Friday, February 27, 2015


Play #37 - Scarcity by Lucy Thurber

Well, it's been a depressing couple of days in Play a Day land. Scarcity is the story of a blue collar family with a hard-working mother (Martha), a drunk, layabout father (Herb), and two very intelligent children (Billy and Rachel). Billy is 16 and has made it into the gifted and talented program at his school. He's in there among all the rich kids, really learning and seeing possibilities for growth. His teacher, Ellen, sees great promise in him, and is trying to help him apply to boarding school. Rachel is 11, and has high hopes of following in Billy's footsteps and far beyond. The whole family seems to agree that she is the smartest one. She is certainly the most ambitious. She keeps asking Billy to talk her up to Ellen so that she'll have support when the times comes. The family is barely scraping by, mostly with the help of Martha's cousin Louie, who is also in love with Martha, despite being married to Gloria. Ellen does help Billy get into school with a scholarship, and he leaves his sister feeling trapped in her circumstances - if he gets out... will he ever come back for her?

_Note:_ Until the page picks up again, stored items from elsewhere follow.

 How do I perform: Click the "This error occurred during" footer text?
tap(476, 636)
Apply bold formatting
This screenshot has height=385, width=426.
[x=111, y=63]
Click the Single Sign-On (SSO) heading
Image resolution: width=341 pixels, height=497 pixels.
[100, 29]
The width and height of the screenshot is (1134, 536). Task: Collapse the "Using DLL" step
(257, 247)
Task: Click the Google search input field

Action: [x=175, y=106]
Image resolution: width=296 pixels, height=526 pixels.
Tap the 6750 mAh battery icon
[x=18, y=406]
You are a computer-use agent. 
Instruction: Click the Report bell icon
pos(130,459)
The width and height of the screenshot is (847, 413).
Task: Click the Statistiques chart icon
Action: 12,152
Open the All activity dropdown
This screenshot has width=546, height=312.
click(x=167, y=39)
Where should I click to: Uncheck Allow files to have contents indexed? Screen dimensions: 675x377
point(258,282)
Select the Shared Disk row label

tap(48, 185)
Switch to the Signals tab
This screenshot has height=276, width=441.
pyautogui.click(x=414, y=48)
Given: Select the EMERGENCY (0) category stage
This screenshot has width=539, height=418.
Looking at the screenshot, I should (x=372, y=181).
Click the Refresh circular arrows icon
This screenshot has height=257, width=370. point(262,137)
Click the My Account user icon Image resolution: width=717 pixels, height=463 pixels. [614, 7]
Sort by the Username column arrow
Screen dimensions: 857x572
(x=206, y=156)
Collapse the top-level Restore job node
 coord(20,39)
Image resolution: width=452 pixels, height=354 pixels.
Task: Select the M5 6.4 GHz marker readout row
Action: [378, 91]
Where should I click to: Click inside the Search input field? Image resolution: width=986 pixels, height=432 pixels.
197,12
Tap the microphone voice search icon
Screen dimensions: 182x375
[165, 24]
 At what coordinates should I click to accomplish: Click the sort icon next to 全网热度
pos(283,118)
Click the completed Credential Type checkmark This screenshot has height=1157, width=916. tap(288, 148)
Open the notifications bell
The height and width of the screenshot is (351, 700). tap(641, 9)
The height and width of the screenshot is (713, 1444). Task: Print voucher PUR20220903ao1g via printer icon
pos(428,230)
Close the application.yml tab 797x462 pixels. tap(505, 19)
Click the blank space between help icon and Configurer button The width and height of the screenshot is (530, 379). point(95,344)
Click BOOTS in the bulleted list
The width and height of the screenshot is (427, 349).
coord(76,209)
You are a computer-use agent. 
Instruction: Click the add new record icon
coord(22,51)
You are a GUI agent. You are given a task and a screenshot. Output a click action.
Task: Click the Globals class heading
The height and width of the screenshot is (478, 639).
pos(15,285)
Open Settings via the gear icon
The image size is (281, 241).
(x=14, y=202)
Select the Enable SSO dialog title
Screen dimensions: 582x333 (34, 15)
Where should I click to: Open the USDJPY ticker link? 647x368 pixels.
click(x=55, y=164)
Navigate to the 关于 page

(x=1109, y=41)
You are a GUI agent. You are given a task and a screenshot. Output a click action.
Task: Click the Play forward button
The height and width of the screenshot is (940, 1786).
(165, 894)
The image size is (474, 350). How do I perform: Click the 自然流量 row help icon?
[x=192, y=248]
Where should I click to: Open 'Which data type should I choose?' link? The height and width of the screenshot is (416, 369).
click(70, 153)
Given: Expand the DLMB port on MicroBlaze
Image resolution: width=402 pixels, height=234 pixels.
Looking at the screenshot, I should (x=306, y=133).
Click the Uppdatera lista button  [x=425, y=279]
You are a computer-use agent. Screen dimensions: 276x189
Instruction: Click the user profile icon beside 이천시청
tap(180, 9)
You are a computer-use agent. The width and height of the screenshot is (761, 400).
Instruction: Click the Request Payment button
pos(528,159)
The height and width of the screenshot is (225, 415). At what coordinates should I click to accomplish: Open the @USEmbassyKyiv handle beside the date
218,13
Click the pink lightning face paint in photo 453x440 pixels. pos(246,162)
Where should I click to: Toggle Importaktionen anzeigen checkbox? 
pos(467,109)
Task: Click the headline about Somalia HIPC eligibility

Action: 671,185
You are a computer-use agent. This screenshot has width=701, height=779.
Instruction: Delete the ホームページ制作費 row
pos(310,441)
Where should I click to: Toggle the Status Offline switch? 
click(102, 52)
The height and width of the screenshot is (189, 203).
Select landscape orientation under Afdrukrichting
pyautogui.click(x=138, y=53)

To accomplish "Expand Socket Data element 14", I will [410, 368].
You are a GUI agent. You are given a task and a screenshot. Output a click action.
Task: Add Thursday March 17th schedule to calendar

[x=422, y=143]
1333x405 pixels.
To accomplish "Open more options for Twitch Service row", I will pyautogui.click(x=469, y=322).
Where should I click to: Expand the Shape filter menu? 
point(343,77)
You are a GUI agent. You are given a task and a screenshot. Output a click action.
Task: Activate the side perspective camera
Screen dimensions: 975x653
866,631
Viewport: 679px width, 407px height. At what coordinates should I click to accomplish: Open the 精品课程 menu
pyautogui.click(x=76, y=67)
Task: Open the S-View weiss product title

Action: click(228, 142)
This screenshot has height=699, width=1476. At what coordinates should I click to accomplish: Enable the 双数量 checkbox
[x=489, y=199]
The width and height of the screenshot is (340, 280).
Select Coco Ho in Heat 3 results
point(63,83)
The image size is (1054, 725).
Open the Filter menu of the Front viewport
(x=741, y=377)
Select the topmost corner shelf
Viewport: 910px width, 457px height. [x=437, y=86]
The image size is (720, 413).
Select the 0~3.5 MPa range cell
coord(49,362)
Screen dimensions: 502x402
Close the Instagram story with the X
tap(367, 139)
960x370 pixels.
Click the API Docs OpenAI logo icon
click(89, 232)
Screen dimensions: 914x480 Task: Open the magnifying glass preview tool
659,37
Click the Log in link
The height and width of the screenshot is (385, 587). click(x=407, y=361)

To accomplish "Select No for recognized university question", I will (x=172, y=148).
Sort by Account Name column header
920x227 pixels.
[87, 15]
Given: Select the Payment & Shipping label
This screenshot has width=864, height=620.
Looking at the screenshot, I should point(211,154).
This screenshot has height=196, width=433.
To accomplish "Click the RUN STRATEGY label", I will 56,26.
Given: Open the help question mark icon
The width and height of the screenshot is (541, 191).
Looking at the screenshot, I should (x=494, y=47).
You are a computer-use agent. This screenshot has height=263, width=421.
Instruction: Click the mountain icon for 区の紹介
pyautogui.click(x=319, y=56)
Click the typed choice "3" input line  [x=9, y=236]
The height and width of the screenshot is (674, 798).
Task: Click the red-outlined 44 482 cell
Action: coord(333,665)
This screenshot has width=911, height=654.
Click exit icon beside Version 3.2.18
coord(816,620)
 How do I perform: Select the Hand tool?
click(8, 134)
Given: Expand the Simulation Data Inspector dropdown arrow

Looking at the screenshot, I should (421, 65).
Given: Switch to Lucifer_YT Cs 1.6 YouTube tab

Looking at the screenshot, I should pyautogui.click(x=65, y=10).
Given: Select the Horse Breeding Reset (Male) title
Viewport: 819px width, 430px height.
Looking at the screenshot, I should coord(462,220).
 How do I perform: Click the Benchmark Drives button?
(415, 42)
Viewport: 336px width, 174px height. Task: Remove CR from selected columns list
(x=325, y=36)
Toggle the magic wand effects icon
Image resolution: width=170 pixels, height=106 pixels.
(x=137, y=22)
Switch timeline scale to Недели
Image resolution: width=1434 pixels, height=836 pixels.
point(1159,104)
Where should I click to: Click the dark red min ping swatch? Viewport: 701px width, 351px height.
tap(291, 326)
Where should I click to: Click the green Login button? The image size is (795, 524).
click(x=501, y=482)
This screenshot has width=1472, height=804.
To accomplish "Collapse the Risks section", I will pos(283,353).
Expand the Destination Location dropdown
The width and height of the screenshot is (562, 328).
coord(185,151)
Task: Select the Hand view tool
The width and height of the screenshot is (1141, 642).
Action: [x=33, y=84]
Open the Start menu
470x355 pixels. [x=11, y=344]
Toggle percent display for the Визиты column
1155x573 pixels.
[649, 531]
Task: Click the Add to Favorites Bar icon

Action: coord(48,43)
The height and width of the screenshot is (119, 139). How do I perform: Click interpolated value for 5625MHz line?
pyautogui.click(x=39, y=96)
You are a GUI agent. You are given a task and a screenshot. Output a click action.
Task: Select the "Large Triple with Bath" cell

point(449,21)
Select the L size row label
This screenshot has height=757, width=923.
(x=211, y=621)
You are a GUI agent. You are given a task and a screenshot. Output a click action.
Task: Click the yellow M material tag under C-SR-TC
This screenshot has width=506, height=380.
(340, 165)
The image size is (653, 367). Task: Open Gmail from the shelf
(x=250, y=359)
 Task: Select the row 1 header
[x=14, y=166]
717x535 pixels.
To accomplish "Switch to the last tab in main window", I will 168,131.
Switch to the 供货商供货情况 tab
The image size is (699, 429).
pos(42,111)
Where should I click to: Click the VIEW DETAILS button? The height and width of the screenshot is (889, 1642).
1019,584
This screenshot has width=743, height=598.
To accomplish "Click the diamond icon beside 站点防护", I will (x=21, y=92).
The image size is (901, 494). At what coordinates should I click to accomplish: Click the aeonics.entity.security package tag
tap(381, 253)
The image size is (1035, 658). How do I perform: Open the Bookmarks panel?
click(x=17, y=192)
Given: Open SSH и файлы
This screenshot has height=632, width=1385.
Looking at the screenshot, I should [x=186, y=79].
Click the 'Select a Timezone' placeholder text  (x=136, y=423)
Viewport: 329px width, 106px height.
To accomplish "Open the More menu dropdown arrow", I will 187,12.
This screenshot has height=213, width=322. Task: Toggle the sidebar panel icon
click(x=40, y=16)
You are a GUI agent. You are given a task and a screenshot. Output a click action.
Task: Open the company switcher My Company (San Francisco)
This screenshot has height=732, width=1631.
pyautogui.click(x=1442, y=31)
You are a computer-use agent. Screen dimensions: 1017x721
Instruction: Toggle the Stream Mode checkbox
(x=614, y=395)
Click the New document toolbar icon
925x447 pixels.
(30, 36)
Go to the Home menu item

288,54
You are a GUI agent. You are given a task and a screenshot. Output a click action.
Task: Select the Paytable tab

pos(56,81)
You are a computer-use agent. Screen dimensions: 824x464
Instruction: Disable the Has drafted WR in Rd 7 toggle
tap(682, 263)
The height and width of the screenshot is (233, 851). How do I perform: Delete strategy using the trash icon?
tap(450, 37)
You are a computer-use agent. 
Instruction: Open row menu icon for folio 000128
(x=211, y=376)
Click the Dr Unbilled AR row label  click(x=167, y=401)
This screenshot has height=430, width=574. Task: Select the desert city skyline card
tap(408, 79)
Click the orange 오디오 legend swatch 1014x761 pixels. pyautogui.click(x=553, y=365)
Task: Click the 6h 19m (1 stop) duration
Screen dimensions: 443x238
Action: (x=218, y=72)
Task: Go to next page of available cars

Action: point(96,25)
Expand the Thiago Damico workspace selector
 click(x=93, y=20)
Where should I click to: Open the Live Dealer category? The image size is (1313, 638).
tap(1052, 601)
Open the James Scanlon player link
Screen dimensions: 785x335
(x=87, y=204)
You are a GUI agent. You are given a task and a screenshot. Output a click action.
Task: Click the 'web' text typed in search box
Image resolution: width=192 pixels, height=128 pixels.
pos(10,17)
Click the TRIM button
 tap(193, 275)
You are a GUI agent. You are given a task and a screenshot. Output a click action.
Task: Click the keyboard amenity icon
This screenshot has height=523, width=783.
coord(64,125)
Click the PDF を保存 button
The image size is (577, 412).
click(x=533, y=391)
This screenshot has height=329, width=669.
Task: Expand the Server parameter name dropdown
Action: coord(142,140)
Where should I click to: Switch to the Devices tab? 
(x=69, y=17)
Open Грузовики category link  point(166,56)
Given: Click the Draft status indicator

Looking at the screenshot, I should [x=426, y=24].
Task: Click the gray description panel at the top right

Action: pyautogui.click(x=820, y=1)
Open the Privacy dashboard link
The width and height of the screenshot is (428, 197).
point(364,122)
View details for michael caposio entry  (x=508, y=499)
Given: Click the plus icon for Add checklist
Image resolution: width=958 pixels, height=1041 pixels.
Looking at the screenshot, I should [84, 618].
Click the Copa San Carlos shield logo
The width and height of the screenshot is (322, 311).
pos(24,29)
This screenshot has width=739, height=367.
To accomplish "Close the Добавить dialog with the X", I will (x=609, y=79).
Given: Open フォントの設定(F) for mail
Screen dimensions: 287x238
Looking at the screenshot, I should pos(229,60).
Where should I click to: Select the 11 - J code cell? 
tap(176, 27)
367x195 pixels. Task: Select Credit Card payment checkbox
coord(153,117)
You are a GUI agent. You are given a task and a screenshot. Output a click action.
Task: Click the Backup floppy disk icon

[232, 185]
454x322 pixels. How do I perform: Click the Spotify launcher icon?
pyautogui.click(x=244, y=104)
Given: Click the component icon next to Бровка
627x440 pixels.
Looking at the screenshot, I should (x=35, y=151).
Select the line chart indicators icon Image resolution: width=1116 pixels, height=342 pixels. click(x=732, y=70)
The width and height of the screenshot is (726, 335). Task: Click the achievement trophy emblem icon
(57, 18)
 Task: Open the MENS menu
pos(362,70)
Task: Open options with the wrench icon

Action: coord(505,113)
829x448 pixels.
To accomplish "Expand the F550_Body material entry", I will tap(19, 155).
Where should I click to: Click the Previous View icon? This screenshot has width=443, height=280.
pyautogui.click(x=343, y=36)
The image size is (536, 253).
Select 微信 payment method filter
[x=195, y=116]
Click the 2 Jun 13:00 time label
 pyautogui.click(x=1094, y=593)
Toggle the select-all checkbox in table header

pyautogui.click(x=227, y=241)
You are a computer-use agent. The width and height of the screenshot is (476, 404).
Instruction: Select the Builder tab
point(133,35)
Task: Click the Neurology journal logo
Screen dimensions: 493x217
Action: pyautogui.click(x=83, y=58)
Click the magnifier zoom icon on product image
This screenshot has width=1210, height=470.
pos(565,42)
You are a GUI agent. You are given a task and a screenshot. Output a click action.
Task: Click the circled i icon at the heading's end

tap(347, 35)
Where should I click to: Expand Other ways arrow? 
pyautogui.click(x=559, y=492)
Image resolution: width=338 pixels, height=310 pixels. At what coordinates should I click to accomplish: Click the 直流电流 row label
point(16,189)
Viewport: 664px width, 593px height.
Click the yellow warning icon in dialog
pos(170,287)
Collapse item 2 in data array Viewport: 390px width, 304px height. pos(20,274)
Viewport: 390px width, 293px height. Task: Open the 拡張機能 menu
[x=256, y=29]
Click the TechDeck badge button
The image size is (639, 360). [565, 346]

Poor Rachel is sort of the only character with redeeming qualities in the entire play, and she ends up being left to stagnate all on her own. Billy and Ellen develop a physical relationship (though they say they haven't slept together, so I guess that's something). Martha barely even notices her daughter, and never holds her husband accountable for his terrible behavior. Herb is a lousy drunk and a jerk to pretty much everyone pretty much all the time... and he may or may not have abused Rachel... and Martha may or may not have covered that up - it's unclear. Louie is totally selfish and disregards his wife because she has the audacity not to be Martha. Gloria is sort of an afterthought in the world of the play, but she seems to hold her own pretty well when all is said and done. It's a play about a slice of life that is hard and ugly and frustrating. It's a picture of an economic cycle that threatens to trap even the most hopeful, capable or extraordinary people, keeping them from living up to their potential. It's a play about a family that hardly seems like one at all except in the biological sense. Once again, I find myself recognizing that the writing is good, but I still can't say I enjoy the play. Tomorrow I'm going to have to find something a little more upbeat.